In both cases, the opportunity remains. The question we, at newspapers, need to ask is NOT: How do we reinvent journalism? Opportunity abounds here. More people read my journalism than ever.

The real questions are: How do create local community on the Web (because geography does still matter)? And how do we reinvent the local marketplace?

Solve those two challenges, and the business will begin to grow in a manner that will support smart, multi-platform newsrooms. These newsrooms won't be dominant, as they were in the past. They'll exist as part of local news ecosystem.

But create community, help people succeed in business, and you'll find a way back to re-igniting the passion for your newsroom.

Posted by: Chris OBrien | Jul 31, 2009 11:32:50 PM

So I was inspired to write a blog post of my own, but I thought I'd summarize the main thrust of my ramblings here. From this excellent piece and the astute comments here, I would conclude that the way news is reported is an expression of identity, and by extension, the newspaper you carry (the cigarette you smoke) is a public declaration of that identity. ("I read the Washington Post. I read the New York Times. I read the New Yorker.") These statements say something about you. When you remove the physicality of that expression of identity, the individual is left denuded of the "community clothing"--the thing that says, "I rage against the machine" or "I comply with consumer capitalism" or whatever.

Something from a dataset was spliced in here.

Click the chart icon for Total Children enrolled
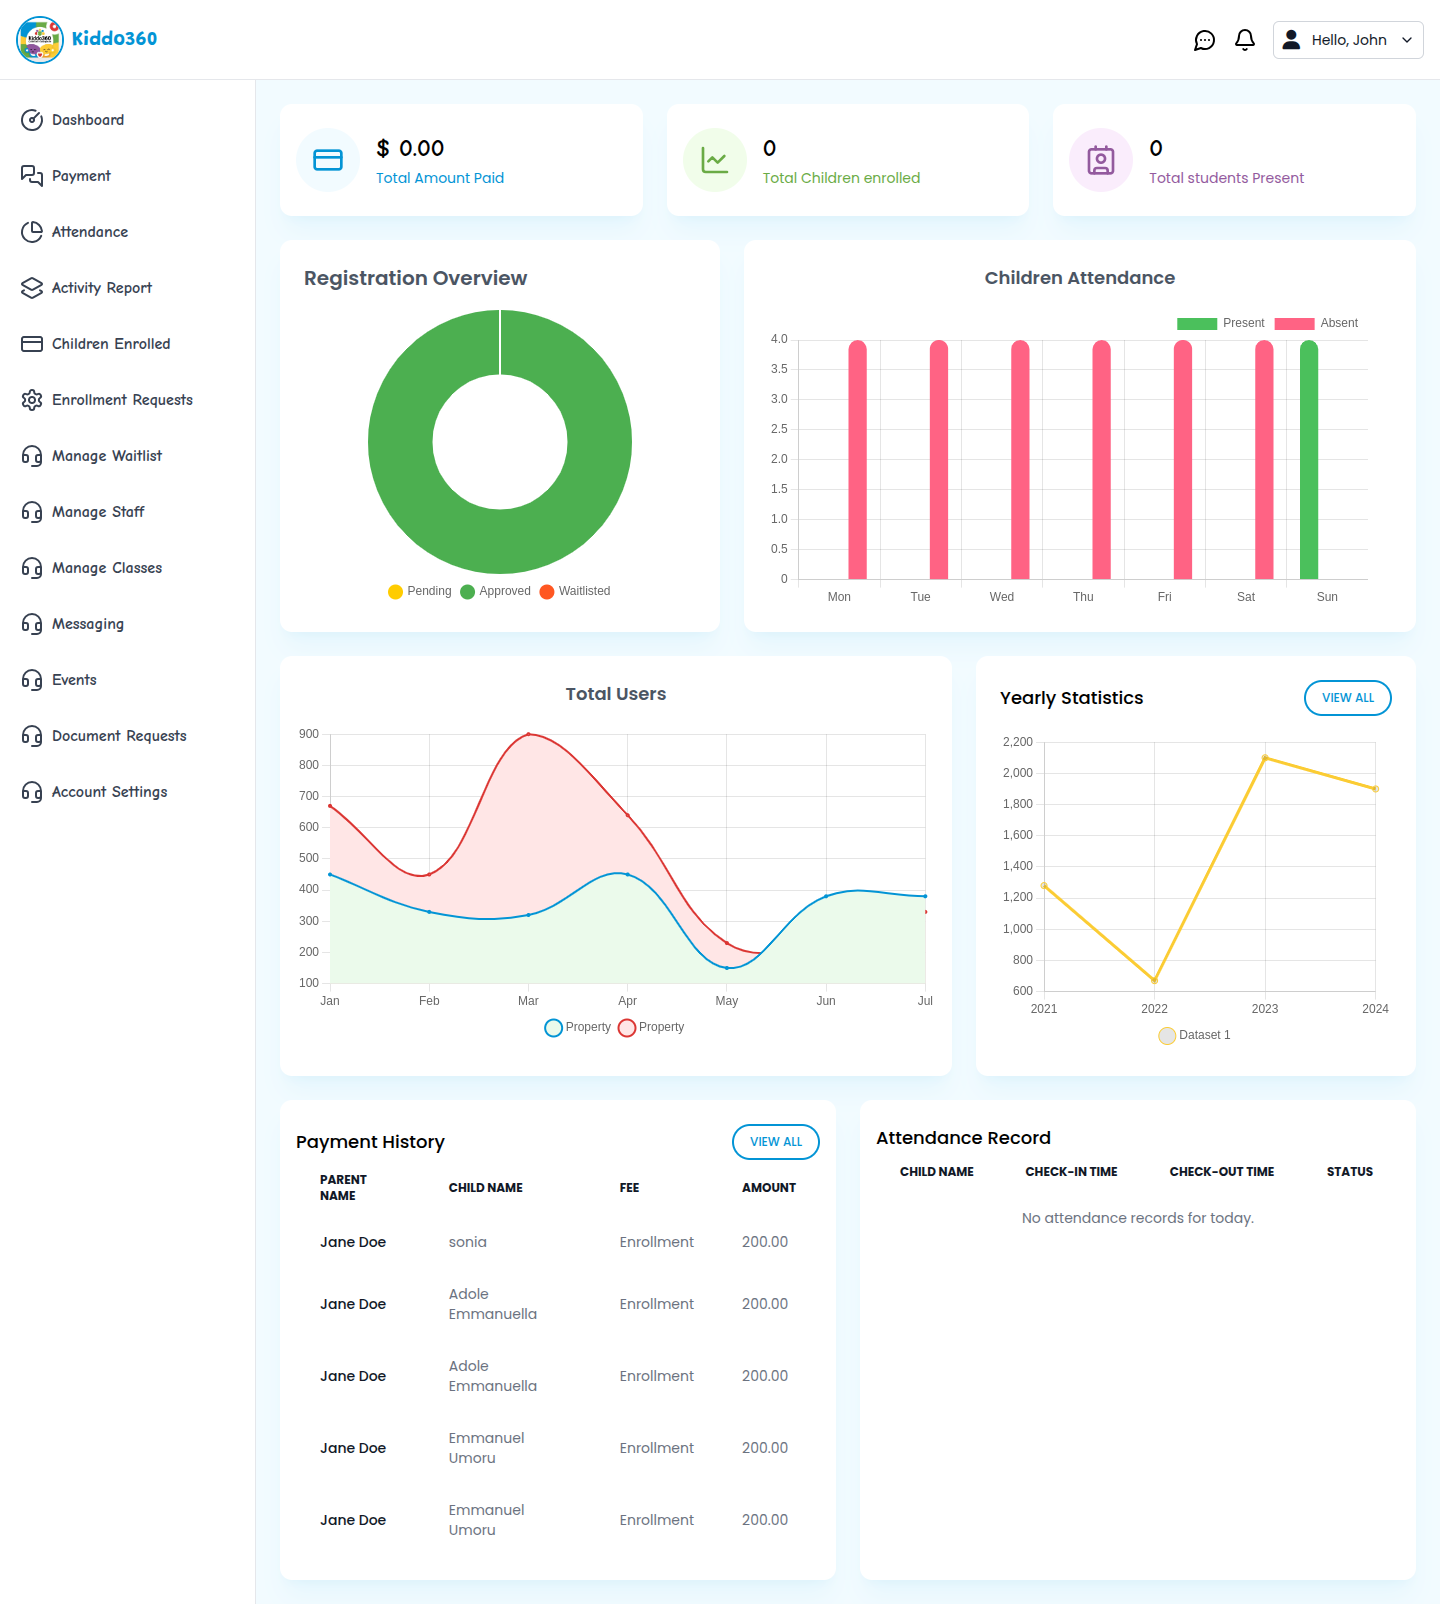The width and height of the screenshot is (1440, 1604). [714, 160]
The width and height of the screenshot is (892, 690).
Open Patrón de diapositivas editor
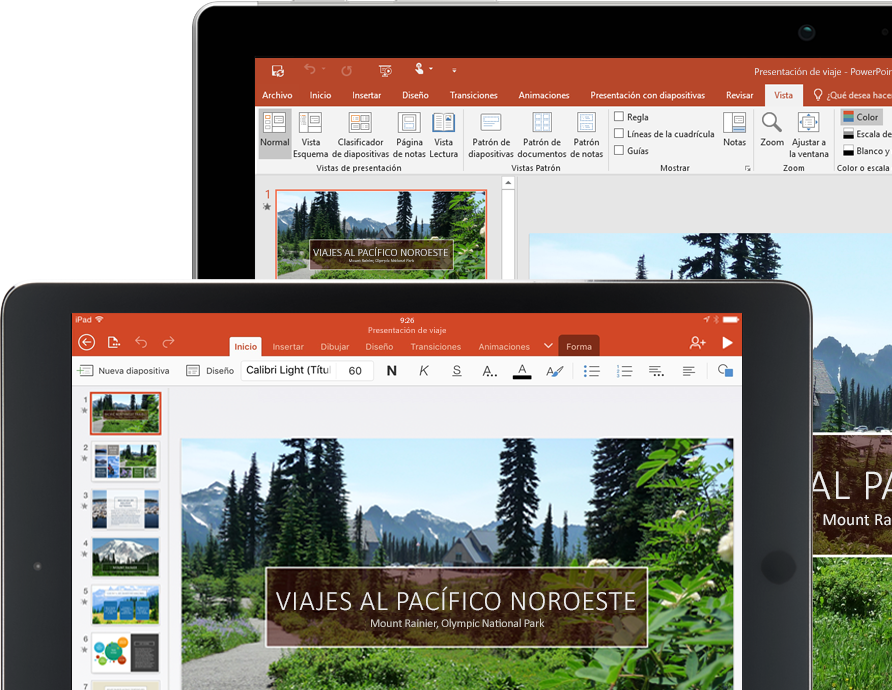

Which leads me to say what I (and many others) have been saying for a little while now, which is that we all need to recognize that in this "marketplace of ideas" (free speech, free expression, news reporting, punditry) we're figuring out what the "clothing" is that will *sell* to suit the identities of its readers. Which "community/ies" will pay to support the expression of their identity? And what's the right price? Obviously, for different communities those "products" will be delivered in different ways.

I don't disagree with anybody's comments about the evolving habits of readers, peoples, democracies and societies. While I'm not sure whether print will (in the long run) be one of the many platforms, I do think text will and that it will serve the news model most effectively as a complement to the other recordable and archivable communication tools (audio and video) and distribution platforms that the people have increased and easy access to.

Perhaps all these thoughts lead me to inquire what role will traditional print media play in bridging the news literacy and digital divides that exist in order to attract "new audiences" to the marketplace of ideas?

Posted by: Cynthia Thomet | Aug 1, 2009 2:10:03 PM

Thanks for this! Your newspaper nostalgia reminded me of a free video at archive.org and my own paper route. I tried to write a longer post here, but it was rejected (too long? too many links?)... so I tossed it on my own blog after adding a bit more to it.